GPS車両位置検知において、車両が在線している停留所間を誤って、前方停留所区間に在線にしていることを示す事象、また、逆に誤って後方停留所区間を示す事象は認められない。特に前者は、高速運転可能か否かの判断における危険側の誤りであるが、カーブ区間のマップマッチング処理を含み、この種の誤りは、全く発生していない。したがって、GPS車両位置検知は、停留所聞在線検知のための要求性能をみたしている。

ただし、JR線の高架下などのように予めGPS受信不良となることが判っている箇所では、特殊処理での対策が必要である。また、突発的にGPS受信不良が発生した場合には、試作装置で実現しているように、地上基地周無線機で車両位置が確実に確認されるまでは、停留所間に在線していることを保持する安全側の異常処理が必要である。

b. 高速進行信号消去のための車両走行位置検知

走行位置は、高速走行区間を抜けて車載装置の高速走行許可信号表示を消灯させる際に使用される。この走行位置は、マップマッチング処理により線路上に移動された位置情報より求めるが、そこにはマップマッチング移動距離に相当する誤差が含まれることを想定する必要がある。
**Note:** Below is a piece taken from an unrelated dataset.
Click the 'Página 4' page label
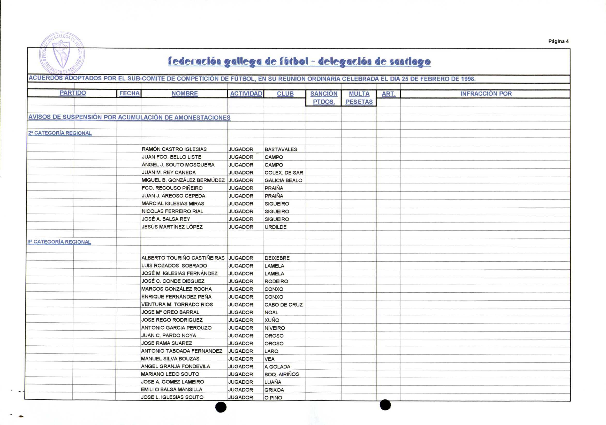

そこで、高速走行終了を指示する地点データにGPS位置検知の最大誤差分の余裕距離を設ける。なお、この余裕距離には、この位置検知誤差に加えGPS受信処理の遅れや、運転手の操作時間、ブレーキの空走時間など、高速走行速度に対応した時間的要素を加味する必要がある。

c. 停留所での到着検知

停留所でのダンゴ状態を想定すると、検知精度は車両長(約14m)以内とする必要がある。ディファレンシャル有効時は問題ないが、ディファレンシャル無効時には検知精度が低下し車両長を越える誤差が生じる。これを解決するには、停留所停車時運転手が操作するドア開閉スイッチとの連動により位置情報を補正する手段の導入などが必要である。この手段は、大塚駅前停留所などのGPS受信不良時にも有効である。

(2) 検討

a. FM受信不良時の対策

荒川線にはないが、別系統線が隣接している場合や分岐部分がある場合などに、FM受信不良が発生した状態でマップマッチング処理をすると、誤って別線に車両位置を移行することが想定される。この点に関しては、マップマッチング処理に列車番号などに基づく系統判別機能を持たせることで対処可能と考えられる。

b. GPS受信不良時の対策

大塚駅前停留所などの高架下ではGPS受信不良となり、車両位置検知不能となるが、如何なる対策を行うかは、実用化時の課題である。

c. 天候条件の調査

今回実施した現車試験時の天候は、2日間とも晴れであったので、降雨、降雪時のGPS受信状況を調査する必要がある。